Start of Source text
Laura Cartensen: We were handed a gift. 30 extra years of life. What we've done is we tacitly put them all on at the end. Only old age got longer and now we're complaining and we're kind of going, “Oh how do we take care of all these old people? They don't work long enough. They're getting sick.” All these problems. All of these problems, if you just start to unpack them a little bit, reflect policies and challenges that came about because of this mismatch between the world we're living in and the length of our lives. I see the challenges as not only for older people, but all of us.
HOST: In 2018, Carstensen and her team set out to address those challenges. They held a two day meeting at the Stanford Center on Longevity. They brought together experts from a wide range of fields to figure out what changes could be made to help people thrive during their 30 extra years. And after the meeting, her team got to work.
Laura Cartensen: What we did was appoint nine postdoctoral fellows for two years to say, “Well, how would we change education? How do we need to change financial security? How about health?” And they worked for two years on each of these nine different aspects of life that needed to change, and wrote about what they were like now — health care, education, work, retirement, things like this. And then also began to offer their insights into how they might change.
HOST: Carstensen and her colleagues call their project “The New Map of Life.” She says that truly supporting an extra thirty years of life – and potentially more – can’t just start when we reach old age. It has to be baked into our lives from the beginning.
Laura Cartensen: We need to prepare little children today to be the first centenarians of the 22nd century. They're here. They're living among us. We need to think about that.
End of Source text
Start of Records shown
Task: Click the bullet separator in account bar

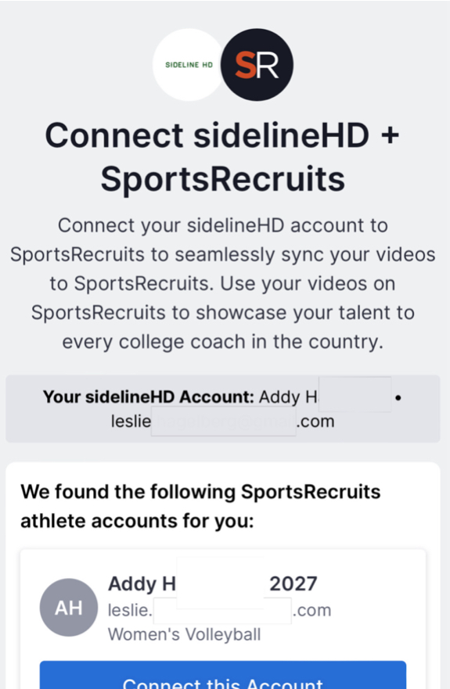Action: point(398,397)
End of Records shown
Start of Records shown
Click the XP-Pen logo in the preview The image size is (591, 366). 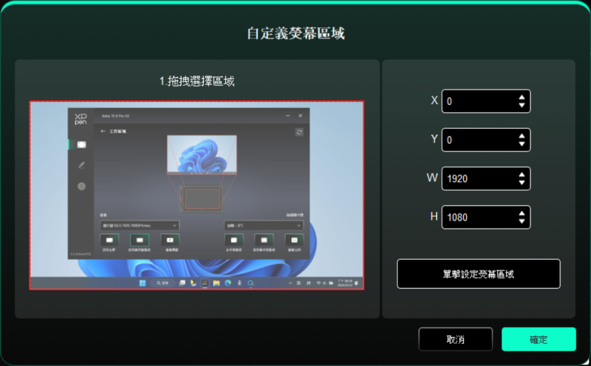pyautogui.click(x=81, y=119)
End of Records shown
Start of Records shown
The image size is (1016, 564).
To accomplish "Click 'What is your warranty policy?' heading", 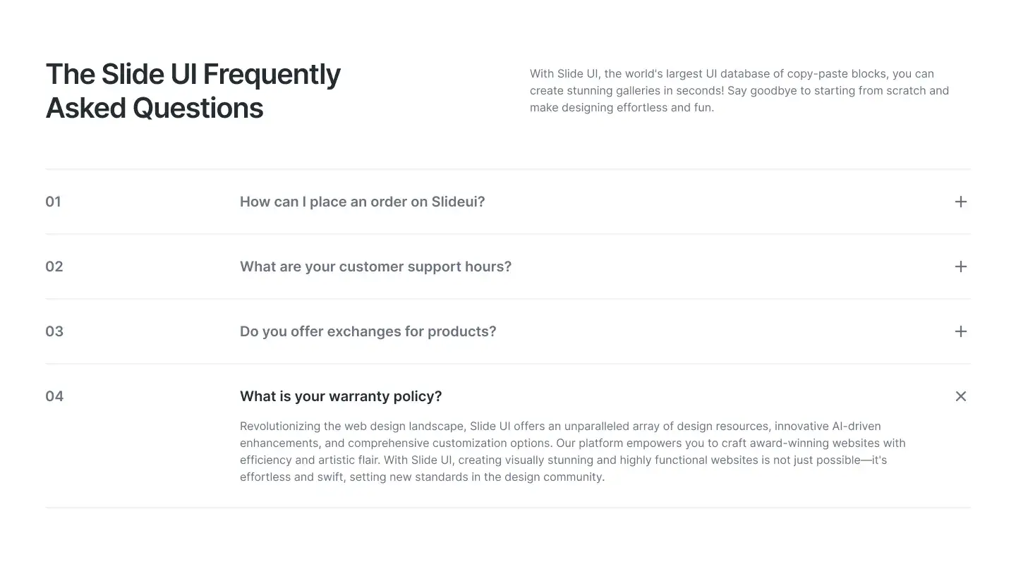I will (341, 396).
End of Records shown
[Problems to work on]
1. According to the longevity transcript, where did Carstensen and her team hold their two-day meeting in 2018?
2. Carry on the longevity transcript from its final line.
The entries come from a different source than the longevity transcript.

[Exercise responses]
1. At the Stanford Center on Longevity.

2.
[MUSIC IN]
Andrew Scott: The demographers tell us that we're having fewer children and people are living for longer. Younger cohorts are smaller, older cohorts are larger. And what's remarkable in most of the macroeconomic literature is that it's seen as a problem. It's seen as just really bad news.
HOST: Andrew J. Scott is an economist at London Business School and the director of economics at the Ellison Institute of Technology. He's one of the people who lent their expertise to the new map of life. While some experts look at the medical or psychological sides of aging, Scott thinks about how we can reorient our careers and our finances for longer lives.
Andrew Scott: The underlying assumption is everyone aged over 65 is old, that they don't work, they need a pension, they get ill and they’re a burden. It turns one of the greatest achievements of the 20th century, which is that fewer children die, fewer parents snatched away in midlife, more grandparents meeting their grandchildren, and economics are going, “wow, this is a problem.” And I thought, that doesn't sound totally bad news. That sounds quite good to me. So how did we turn this into just a bad news story. And that's where my economics started to kick in.
I'm 59. What economics tells me is I have to behave differently from my father at 59 or my grandfather at 59. And there's lots of economic and social aspects to that. But ultimately it's about having more time. And then how do you make the most of that time? That's sort of the perspective, because economics talk about endowments and really as life gets longer, you're given more time.
[MUSIC OUT]
Carl Zimmer: Endowments are what exactly?
Andrew Scott: What you're given to start off with. So you come into the world and you have an endowment. And of course, the bigger your endowment, the more options you've got. And you might think about, you inherit something, or this is the amount of time you can expect in your life. And if you've got more time ahead of you, that should be a good thing if you can use it well.
Carl Zimmer: To your mind, what's the big shift or big shifts that we're gonna have to make to move away from a society where aging looks like this terrible nightmare to a longevity society where we are making the most of an extended lifespan?
Andrew Scott: So I think there's a bunch of issues here and some of them are practical and some of them are conceptual. On the practical ones, I always focus on two things. We need a health system that keeps us healthy. Our current health system is focused on disease. It's a sick system. The very fact we call prevention prevention shows you how dominant the disease paradigm is. Why don't we say maintaining health? But we say, no, it's about preventing disease. So we need a health system that truly focuses upon health and not treating disease.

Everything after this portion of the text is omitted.